COVID-19 Chronicles Revisited: Hong Kong
In many ways, Hong Kong has had a “good” COVID-19.
One of the most densely packed places on earth has recorded only 11,700 infections and 210 deaths out of a population of 7.5 million since the pandemic kicked-off.
At 84.7 years, Hong Kong citizens are the world’s longest living thanks to healthy diets that lend themselves less to COVID-19 co-morbidity markers such as heart disease, diabetes and obesity. An excellent universal healthcare system has also helped immensely. And having also experienced first-hand the ravages of SARS two decades ago, the population was quick to self-adjust its behaviour.
Yet at the same time the Special Administrative Region is a far from happy place. While Hong Kong has never been in full lockdown and certain industries – notably finance, real estate and professional services – have continued to boom, the tourism, retail and hospitality trades which employ far greater numbers have been decimated.
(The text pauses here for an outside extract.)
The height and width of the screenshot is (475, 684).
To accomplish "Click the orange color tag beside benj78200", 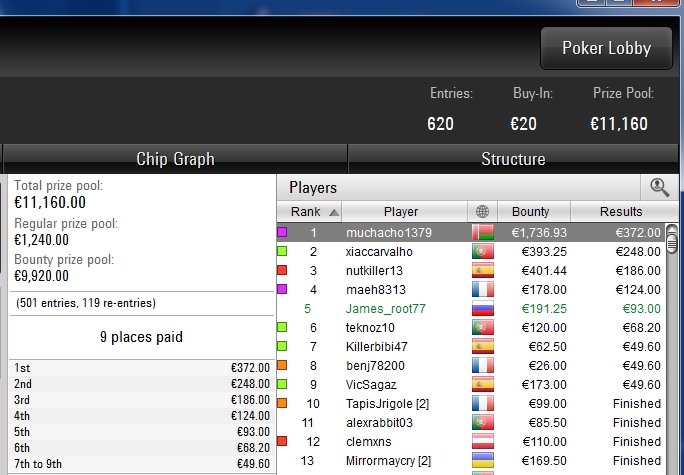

Furthermore, trust in the Government is in increasingly short supply thanks to the perception – fair or otherwise – that COVID-19 has been used as cover to remake the social and political orders.
One manifestation is a slow rate of vaccine take-up despite the authorities having secured plentiful supplies. This is both attributable to the low infection and mortality rates cited above and quarantine requirements that are amongst the most draconian on the planet. The perception of all stick and no carrot remains pervasive.
The primary aim appears to be to re-open the border with a Mainland which will only happen when cases remain at or near an arguably unrealistic target of zero for an “extended” period. Opening up to the wider world seems further off with little indication that those who have been vaccinated will be able to benefit from materially easier quarantine restrictions on their returns. Non-mutual recognition of different vaccines further clouds the situation.